The album drew generally favorable reviews from critics, who praised Wright's vocals, songwriting, and production. The album debuted at number 56 on the Billboard 200 and peaked within the top 20 of the Top R&B/Hip-Hop Albums chart, although it received limited promotion from MCA, which would be absorbed by Geffen Records the following year. The album also spawned three singles: "Ain't Nobody Playin'", "I Can't Wait", and "The What If's". The latter was promoted by a music video inspired by D'Angelo's "Untitled (How Does It Feel)" and reached number 24 on the Adult R&B Songs chart.

==Background==
For the ten years leading up to the release of Denials Delusions and Decisions, Wright sought to enter the music industry. She began as an MC in group the Philly Blunts. Critic Peter Margasak viewed her past work as a rapper as influential on her later vocal performances. Following work as a cashier and roadie, she performed at a 1997 music industry conference. In 1999, she began performing at open mic event Black Lilly in Philadelphia, and Bryce Wilson of Groove Theory invited her to join his group. However, Wright opted to instead begin recording with the Roots, who had helped to organize Black Lilly and who she felt "offered me an opportunity to move forward with my own career and do music I believe in". Most members of the Roots were involved in the recording of the album. She began writing and singing hooks for the group, including "What Ya Want", and joined the group for a 1999 performance on The Chris Rock Show.

==Composition==
"The What If's", in which Wright confronts an unfaithful lover, has blues and funk influences. In the song, Wright announces that "It don't hurt no more/when I see you with that other bitch", although critic David Cantwell suggested that "her boast is denial, delusion or both". She said that she had written it in her parents' backyard while thinking about her ex-boyfriend of three years. Wright told MTV that the song was easy to write, recalling that "'What if' was the biggest phrase I used in that whole sad three-year relationship. Words started coming to me. By the time I put out my cigarette and walked up to my room, the song was finished." "Stay", which discusses self-doubt and incorporates Latin influences, and "Country Song" are considered "more traditional R&B fare" in contrast to the more hip-hop oriented tracks. "Love, Need and Want You" is a cover of the 1984 song by Patti Labelle, a fellow Philadelphia-raised soul singer. "Same Shit, Different Day, Pt. 1" is a discussion of a "go-nowhere relationship" or love triangle, with lyrics including "I mean it's like hand me down shoes [...] I feel divorced on my anniversary". It drew comparison to Jill Scott's "A Long Walk" (2000), D'Angelo's "Shit, Damn, Motherfucker" (1995), Hall and Oates's "Sarah Smile" (1975), and Common's "A Film Called Pimp" (2000).
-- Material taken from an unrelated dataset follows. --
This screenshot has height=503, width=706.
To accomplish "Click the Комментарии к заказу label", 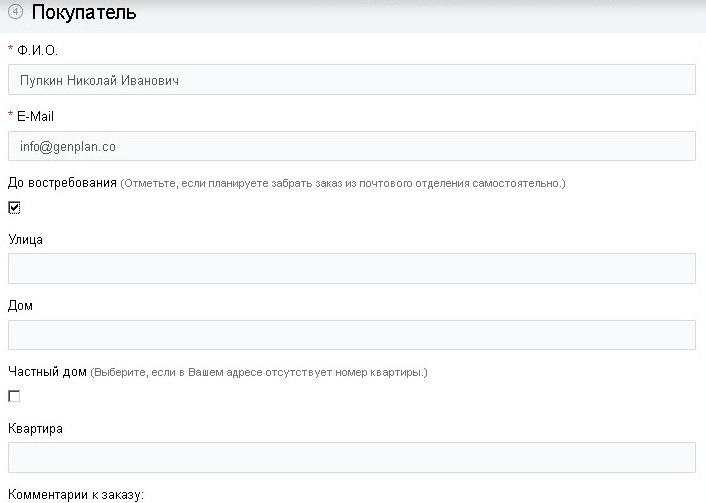I will tap(76, 494).
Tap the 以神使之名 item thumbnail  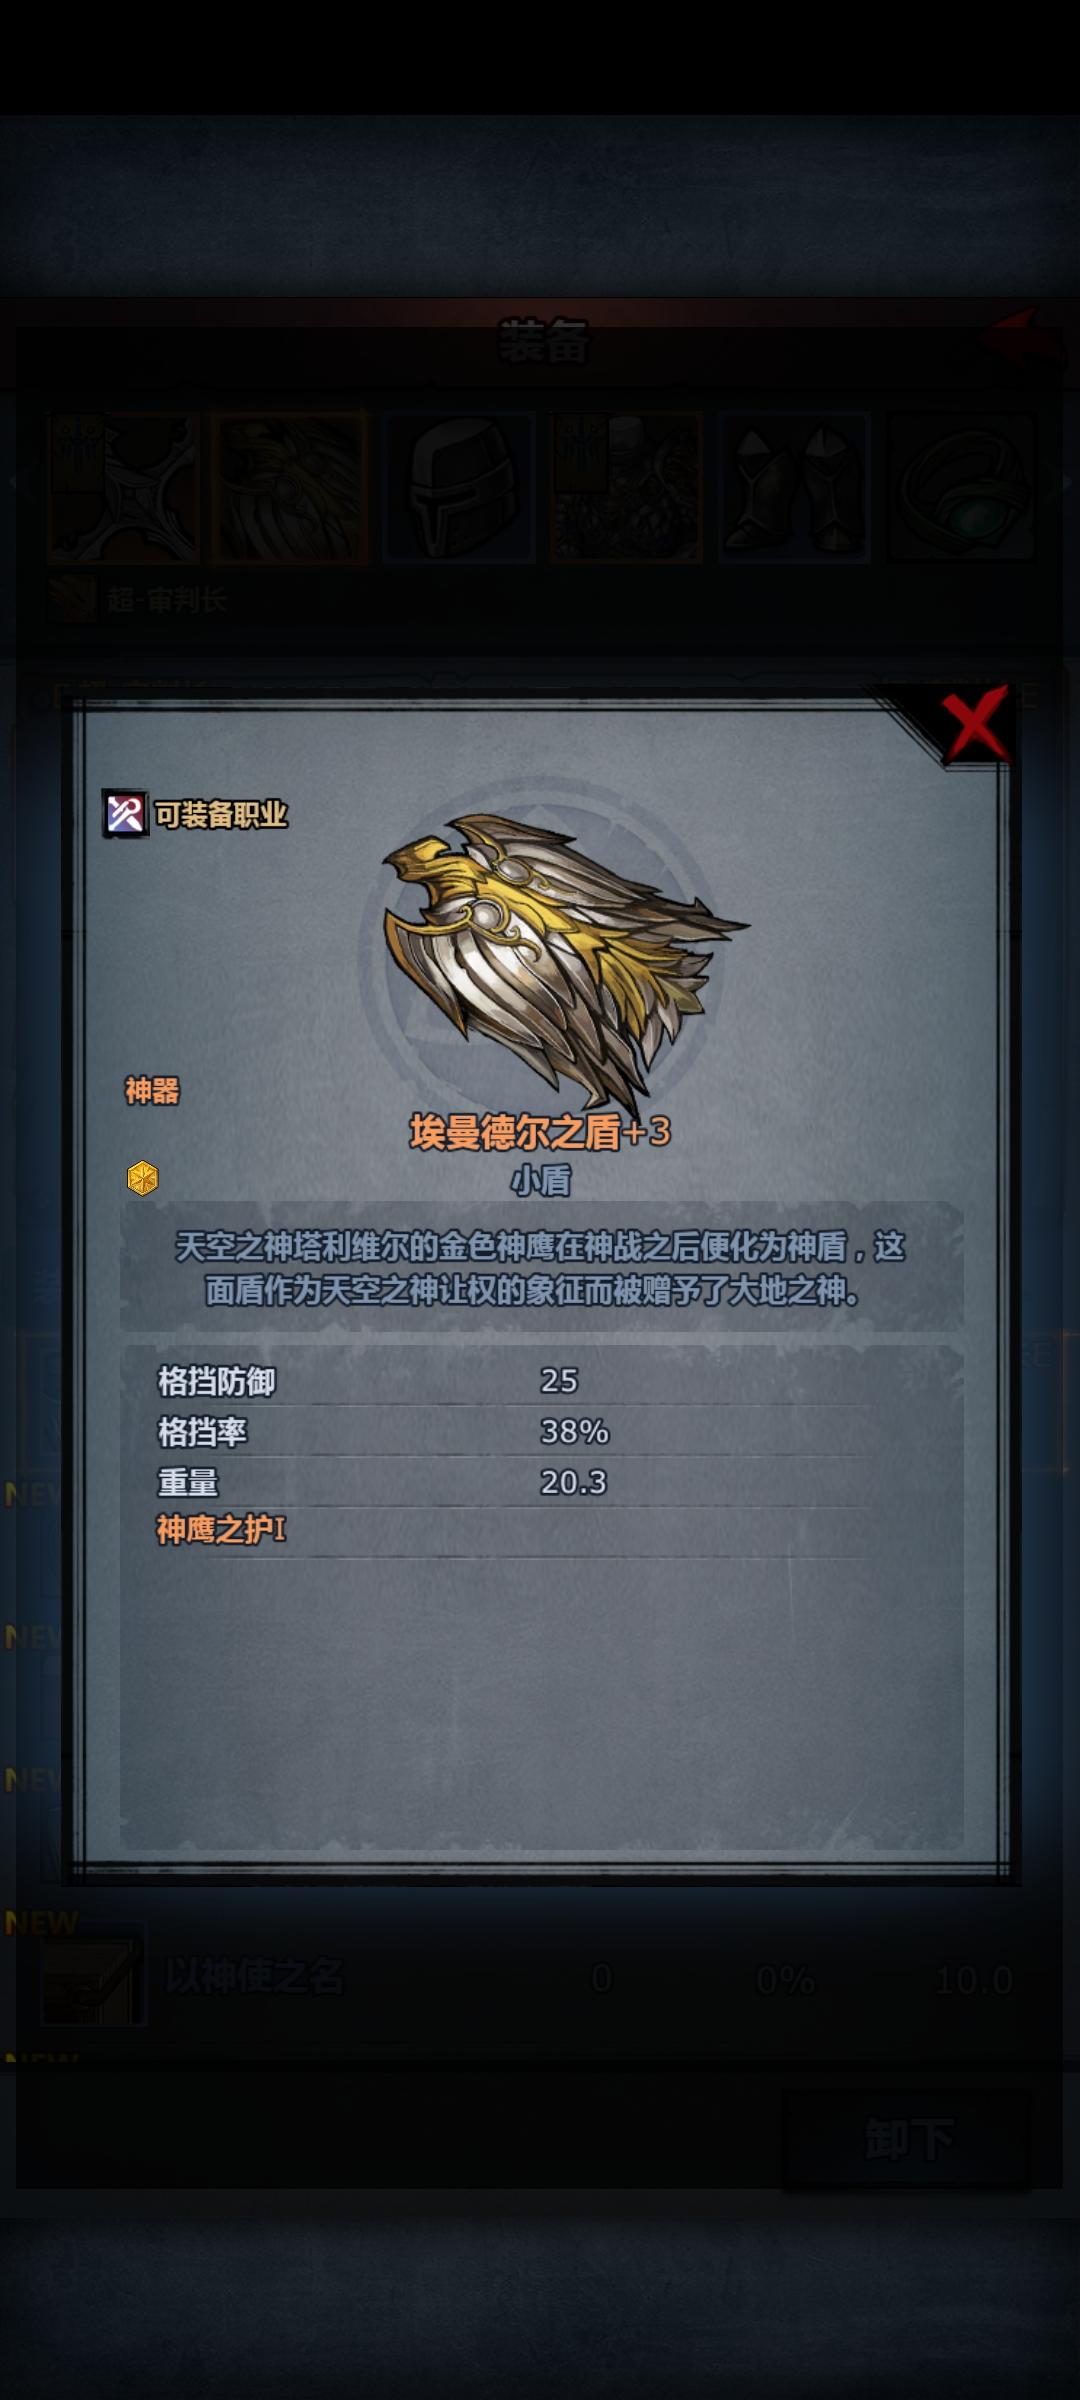coord(92,1976)
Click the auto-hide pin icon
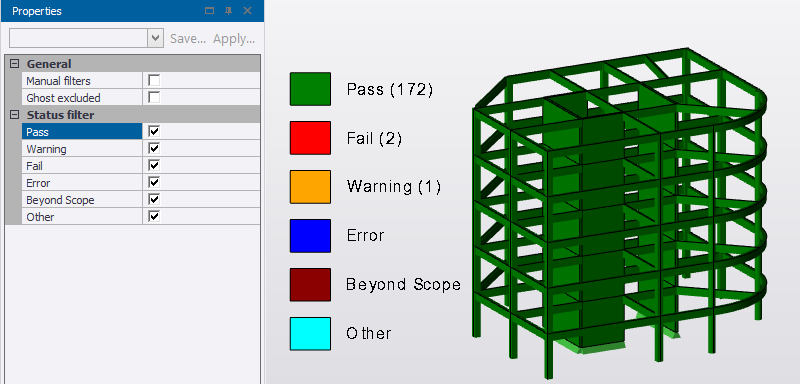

The song's title is derived from the saying "don't matter the day, shit's still the same".

"Ain't Nobody Playin'", a collaboration with Black Thought, is directed at an inconsiderate friend. AllMusic considered it the album's "most hip-hop-informed" song. Multiple critics compared "2 Too Many" to the music of Rufus and "I Can't Wait" to the work of Prince. "I Can't Wait" features R&B singer Bilal, whose "creeping" verse includes the lines "here I am drawers in hand/housewife going, think she won't be back 'till 10 AM". Wright described the song as sounding like "2001 Prince meets Apollonia — but now she can sing". "I Don't Know", another collaboration with Black Thought, was described by The Village Voice critic Carol Cooper as a "frothy roller-disco track". Wright stated that the song that took her the longest time to write was "Lineage", a tribute to loved ones who have passed away. Wright reported that over the year that she wrote the song, five family members died, so she waited to finish writing the song until "people stopped dying", so she wouldn't "leave anybody else out". "Self Love" is inspired by Jamaican rasta music. The track also drew comparison to the Dungeon Family song "Rollin'" and recent De La Soul recordings, as each discussed mortality in a tone influenced by the September 11 attacks. Closing track "Same Shit, Different Day, Pt. 2" was considered more "defiant" compared with part one, with lyrics like "why I got to be the bigger woman/when these bitches know they got that shit coming". Neal pointed to the song, as well as a recent performance by Scott, as evidence that neo soul isn't necessarily "peaceful". Similarly, W. Jacarl Melton suggested that both parts of "Same Shit, Different Day" had "thoroughly confused some of the bohemian types who assumed the strong association between neo-soul and the City of Brotherly Love meant her CD would be filled with deep tributes to loves both found and lost".

==Release and promotion==
Mark Anthony Neal, writing for PopMatters, referred to the album as "oft-delayed". In the October 20, 2001, edition of Billboard, Gail Mitchell reported that the album would be released on January 22, 2002, and that that month would be "busy" for new R&B releases. The release date was ultimately pushed to January 29, 2002, when it was released by MCA Records. Of the album title, Wright told MTV that "Those three things are something everybody has in common [...] Sometimes we play the fool, sometimes we fool people". The liner notes include a photo of Wright with her middle finger raised.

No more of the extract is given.